====== Text to read
And finally why do people assume that the immediate cuts will be in headcount it takes 6-12 months to negotiate redundancy deals with the unions, and you have to work out which policies are going to be dumped first. The immediate cuts will be scrapping stupid big brotheresque schemes like ID cards or the NHS database and scrapping the aforementioned quangos.
As a good and decent public servant and as a taxpayer I am sick of seeing the wastage of taxpayers money. I want to work for Ministers that set clear priorities rather than a govt which was hell bent on governing every aspect of our existence. So to round off, lets give this bunch a chance to prove themselves, lets face it they cant bungle things any more than the last lot did!
@Peter – just the majoritarian duopolists scaring the life out of people with their “vote x get y” cant was just the usual attempt to terrify the voters into voting against what they disliked the most rather than what they actually wanted. We’ll see what happens with the reform to party funding, perhaps your vested interest chums in the Trades Unions won’t be able to buy your dear Labour party seats with generous funding. And let’s not forget the electoral reform coming to create equal size constituences, that should fix you and your pro-Labour gerrymander up, too. As it is LD always suffered from the voter’s impression that a vote for LD was a wasted vote, they won’t now, and they will see that the LDs will have implemented large parts of their manifesto to the country’s benefit. But, come back to me in some future date with your numbers after we hold the first general election under proportional representation.
============
→ Exercise instructions
• 1. Please return everything in the comment from "As a good and" down to "last lot did!", word for word.
• 2. Decide whether each statement agrees with the comment, answering yes or no and quoting the words that settle it: (a) Redundancy deals with the unions take 6–12 months to negotiate. (b) The immediate cuts will be in headcount. (c) The writer is both a public servant and a taxpayer.
You won't need the data that comes after the comment.
====== Given information
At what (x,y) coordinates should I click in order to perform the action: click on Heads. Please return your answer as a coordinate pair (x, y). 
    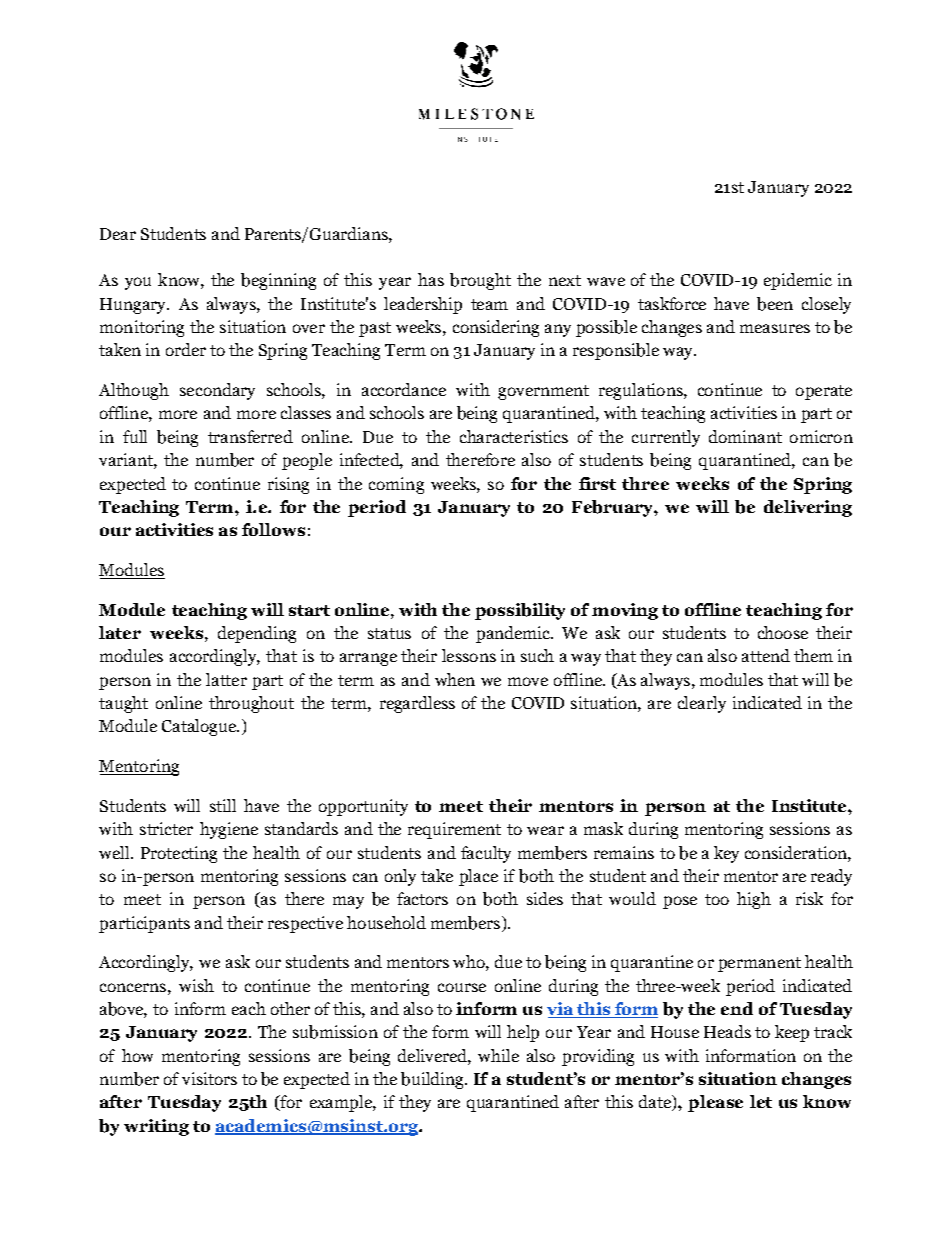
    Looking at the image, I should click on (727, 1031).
============
→ Worked solutions
• 1.
As a good and decent public servant and as a taxpayer I am sick of seeing the wastage of taxpayers money. I want to work for Ministers that set clear priorities rather than a govt which was hell bent on governing every aspect of our existence. So to round off, lets give this bunch a chance to prove themselves, lets face it they cant bungle things any more than the last lot did!

• 2.
(a) Yes: "it takes 6-12 months to negotiate redundancy deals with the unions"
(b) No: "The immediate cuts will be scrapping stupid big brotheresque schemes like ID cards or the NHS database and scrapping the aforementioned quangos."
(c) Yes: "As a good and decent public servant and as a taxpayer"